Thanks for the info ALL of you guys. I just installed one from Dave T. in my brothers R2 Avanti, and am having some issues with it's running performance. By your comments, I should get the re-curve kit and re-curve it to what specs? The car runs great at mid to upper RPM, but runs like a dog at lower and idle. Sort of like the carb is loading up - but I know it isn't the carb. Dave T. said I need to bump up the timing to 8 degrees from the 4 degrees it is at, per R1 specs, and play with the vacuum advance. I'm looking for any and all info and positive experiences you all have had with the Mallory unit. Thanks in advance B.V.

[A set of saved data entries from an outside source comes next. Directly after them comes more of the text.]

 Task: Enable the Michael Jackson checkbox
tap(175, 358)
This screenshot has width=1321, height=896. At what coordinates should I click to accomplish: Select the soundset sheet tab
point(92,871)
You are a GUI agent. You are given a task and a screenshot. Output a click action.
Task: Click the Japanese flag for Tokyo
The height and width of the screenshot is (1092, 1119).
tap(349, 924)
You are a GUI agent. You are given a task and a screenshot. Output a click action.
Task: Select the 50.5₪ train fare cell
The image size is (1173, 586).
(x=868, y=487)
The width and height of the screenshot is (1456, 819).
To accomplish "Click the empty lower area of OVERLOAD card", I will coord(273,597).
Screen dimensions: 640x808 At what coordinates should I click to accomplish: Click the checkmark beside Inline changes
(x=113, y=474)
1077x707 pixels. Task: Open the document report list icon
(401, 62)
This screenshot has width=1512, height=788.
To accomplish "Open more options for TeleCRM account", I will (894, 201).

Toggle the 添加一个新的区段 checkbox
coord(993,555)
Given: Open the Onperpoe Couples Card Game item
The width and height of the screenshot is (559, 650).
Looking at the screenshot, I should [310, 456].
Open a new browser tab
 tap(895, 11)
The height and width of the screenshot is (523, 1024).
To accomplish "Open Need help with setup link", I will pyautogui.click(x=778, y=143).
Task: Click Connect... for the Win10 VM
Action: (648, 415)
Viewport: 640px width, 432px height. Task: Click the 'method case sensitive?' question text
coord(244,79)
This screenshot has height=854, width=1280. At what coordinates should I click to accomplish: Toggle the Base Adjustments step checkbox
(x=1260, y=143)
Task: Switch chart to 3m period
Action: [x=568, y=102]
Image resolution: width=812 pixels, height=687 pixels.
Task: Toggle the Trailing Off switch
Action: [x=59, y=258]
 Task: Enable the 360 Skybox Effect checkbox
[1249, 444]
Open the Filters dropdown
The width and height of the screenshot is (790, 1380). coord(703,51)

http://i146.photobucket.com/albums/r241/AvantiR2/track.jpg
On its way to a 15.097 Island Dragway Great Meadows NJ Spring 2006.

Colgate Studebaker
07-25-2009, 09:11 AM
Thanks again guys. My questions have been addressed and I'm confident on making the right moves now. I felt I needed more initial timing, but was afraid to go too far as to increase total above 30 degrees, so now to re-curve it. By the way, it ran fine with the original distributor at low/ idle rpm set at 24 degrees @1600. I have to get the re-curve kit (Summit), but will advise how it turns out. The car definitely will not be run on the track, just a nice street driver, so getting every ounce of power out of it isn't an absolute need. Thanks again to all. B.V.

edpjr
07-25-2009, 12:13 PM
Ok. If I understand correctly; for an R2 with T-bow Mallory dist use the heaviest weights and lightest springs from the Summit kit. Two things; what is optimum timing and should I get a high perf coil too? Thanks!

41 Frank
07-25-2009, 12:50 PM
Basically I will suggest to you to read the instructions that are included with the kit.The distributor comes with a 2 stage advance from the factory which is preferred for street use in V-8's It will give an adequate amount of advance below 1500 rpm to give good trottle response, then will continue advancing until about 3500 rpm when it reaches its 24 degree centrifucal. When going to springs that create a single stage curve that comes in early you take a chance on detonation on a street driven car,detonation equals burned pistons,don't ask me how I know.Single stage curves should be used on race engines that use high octane fuel,according to the instructions. My suggestion is to read the Avanti workshop manual,I know it gives the advance curves and timing procedure for R-1 and R-2 engines. High performance coils are good. Get the kit and than if you have more questions we can deal with it. The kit only contains springs and the tools to change centrifucal advance limit, no weights.



quote:Originally posted by edpjr

Ok. If I understand correctly; for an R2 with T-bow Mallory dist use the heaviest weights and lightest springs from the Summit kit. Two things; what is optimum timing and should I get a high perf coil too? Thanks!